Peanut Allergy Vaccine Candidate Nearing Finish Line

Vaccine candidate AR101 for peanut allergy patients ages 4–17 received FDA Fast Track Designation and Breakthrough Therapy Designation
small peanut being held by a man
(Precision Vaccinations News)

A peanut allergy vaccine treatment may become available by the end of 2018, says biopharmaceutical company, Aimmune.

Peanut allergy is a growing health problem for which there is not an approved vaccine.

Aimmune’s goal is to relieve the burden on peanut-allergic patients and their families. Its Phase 3 clinical trial of AR101, PALISADE, focused on the reduction in clinical reactivity to peanut allergen in peanut-allergic children and adults.

According to the Centers For Disease Control and Prevention (CDC), food allergies are a growing food safety and public health concern that affect an estimated 4%–6% of children in the United States.

For 80 percent of patients, peanut allergies tend to develop in childhood and persist into adulthood.

AR101, which enrolled people ages 4–49 in the United States, Canada, and eight European countries, has received U.S. Food and Drug Administration (FDA) Fast Track Designation, as well as FDA Breakthrough Therapy Designation for peanut allergy patients ages 4–17.

The peanut vaccine candidate, AR101, completed its phase 2 study in 2016, protecting:

  • 100% of patients who ate 443 mg of peanuts,
  • 90% of those who ate 1,043 mg,
  • 60% who ate 2,043 mg.

A single peanut weighs in at about 300 mg, the company says, while the average accidental exposure tends to be around half a peanut.

“We are looking at two different patient populations,” said Aimmune’s CEO Stephen Dilly, Ph.D. “There is the group of allergens you don’t really need to eat, but it’s hard to avoid them.”

Another peanut vaccine candidate has encountered approval issues.

Viaskin Peanut in Children With Immunoglobulin E (IgE)-Mediated Peanut Allergy (PEPITES), is a patch that progressively empowers a person’s immune system to tolerate peanuts. The results of this phase III clinical trial did not meet the study’s primary objectives.

But, NCT02636699 did work for 35 percent of the children with peanut allergies.

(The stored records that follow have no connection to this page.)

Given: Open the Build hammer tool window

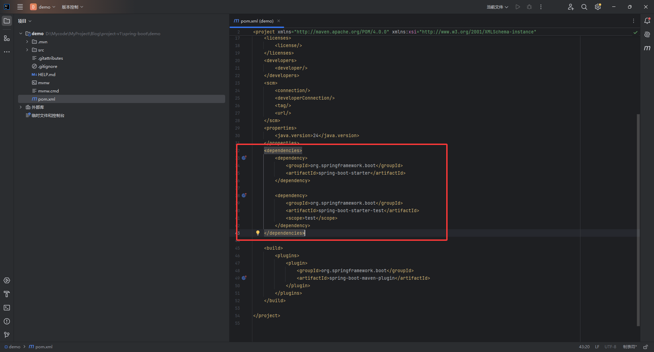Looking at the screenshot, I should [x=7, y=294].
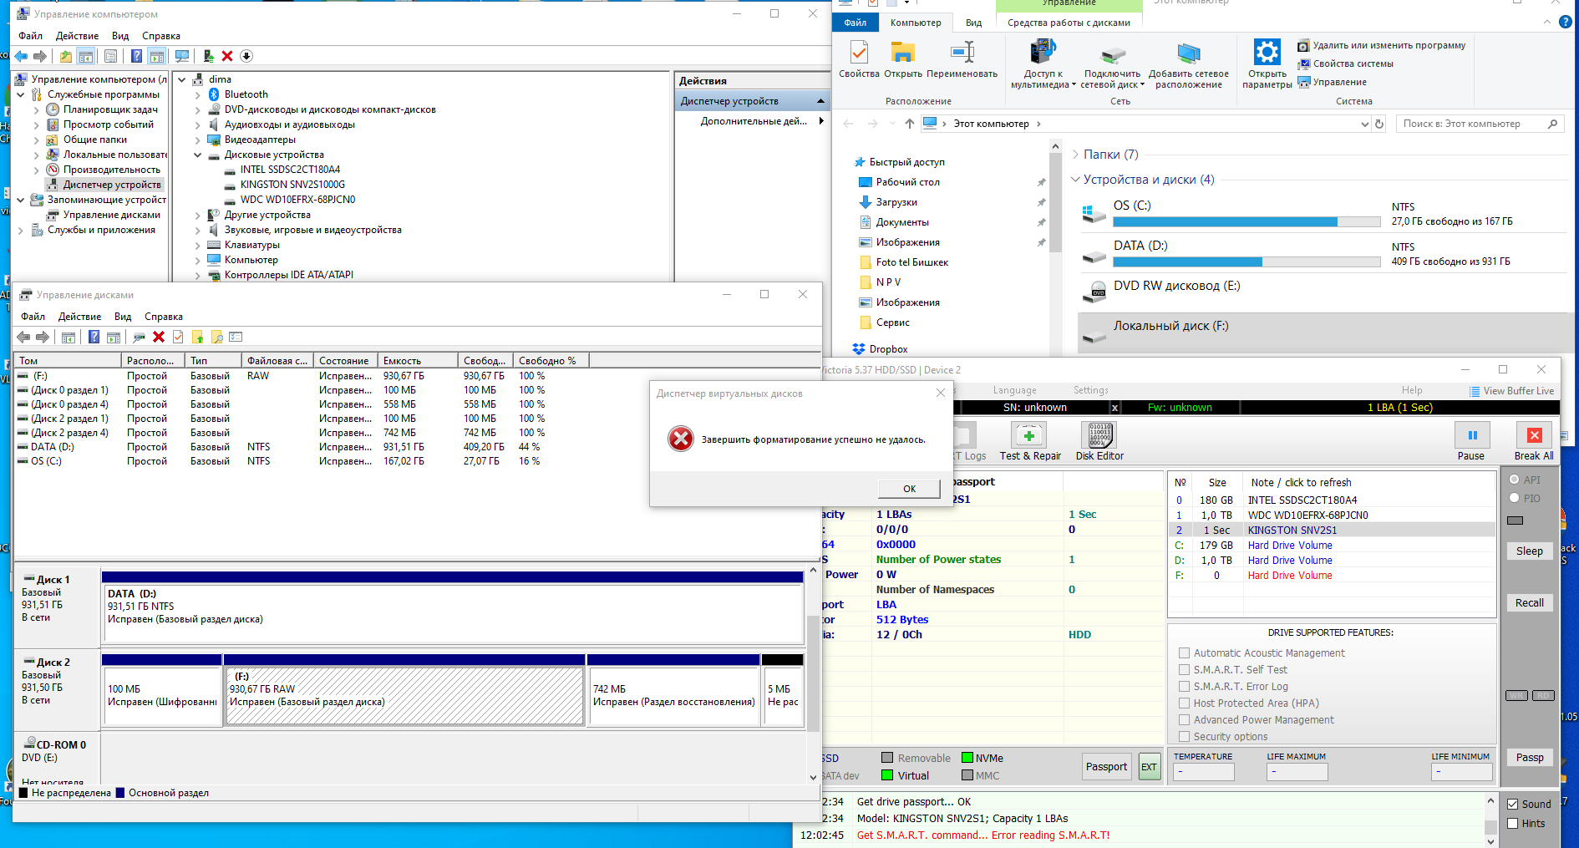Collapse the Devices and drives section
Viewport: 1579px width, 848px height.
(x=1076, y=180)
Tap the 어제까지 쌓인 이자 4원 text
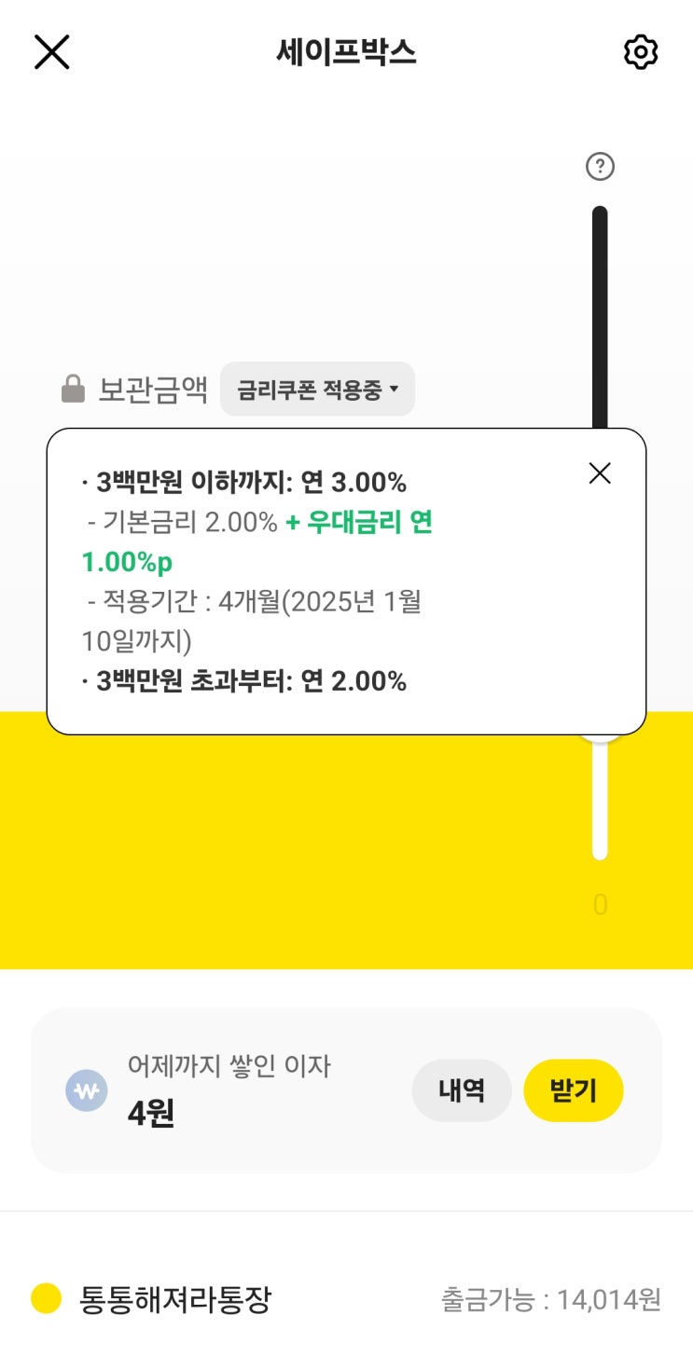The width and height of the screenshot is (693, 1356). (x=229, y=1090)

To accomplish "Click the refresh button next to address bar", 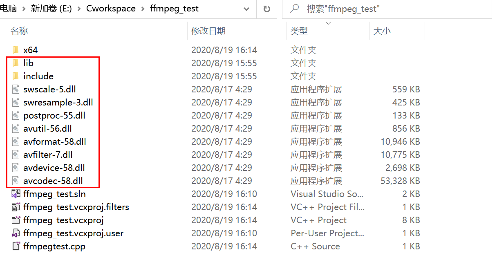I will (x=267, y=9).
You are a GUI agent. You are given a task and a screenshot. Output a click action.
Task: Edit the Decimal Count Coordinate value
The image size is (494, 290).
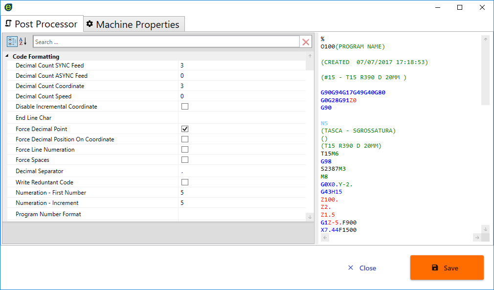(x=242, y=86)
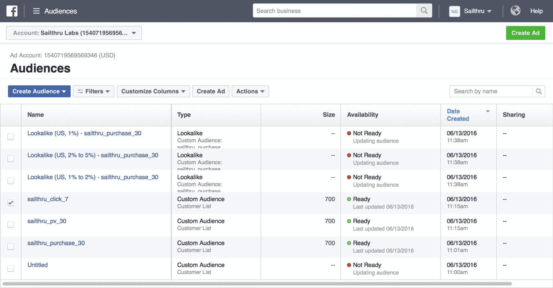Click the Date Created sort arrow
Screen dimensions: 553x288
488,111
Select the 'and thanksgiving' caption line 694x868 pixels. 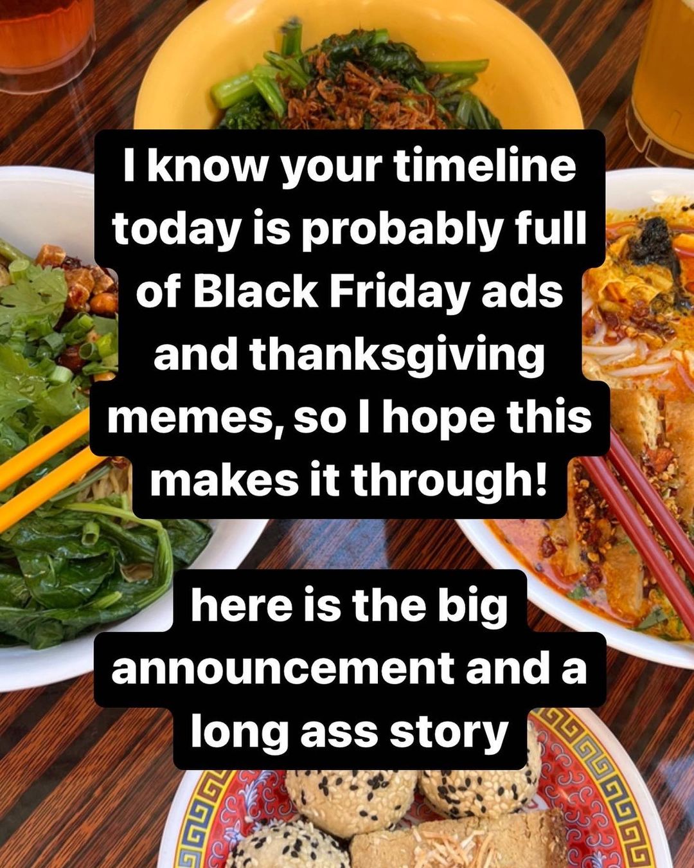click(x=350, y=355)
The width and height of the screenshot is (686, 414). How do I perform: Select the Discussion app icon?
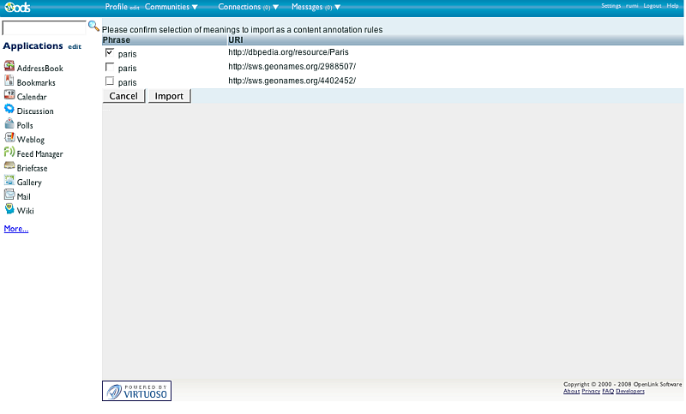pos(9,110)
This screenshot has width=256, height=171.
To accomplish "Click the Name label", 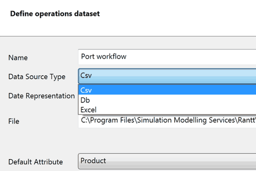I will tap(18, 57).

According to the CDC, food allergy is a medical condition in which exposure to a food triggers a harmful immune response. The immune response called an allergic reaction, and occurs because the immune system attacks proteins in the food that are normally harmless.

The proteins that trigger the reaction are called allergens.

The symptoms of an allergic reaction to food can range from an itchy mouth, a few hives, to throat tightening, and difficulty breathing.

More than 170 foods have been reported to cause allergic reactions.

Eight major food allergens – milk, egg, peanut, tree nuts, wheat, soy, fish and crustacean shellfish – are responsible for most of the serious food allergy reactions in the United States, says the CDC.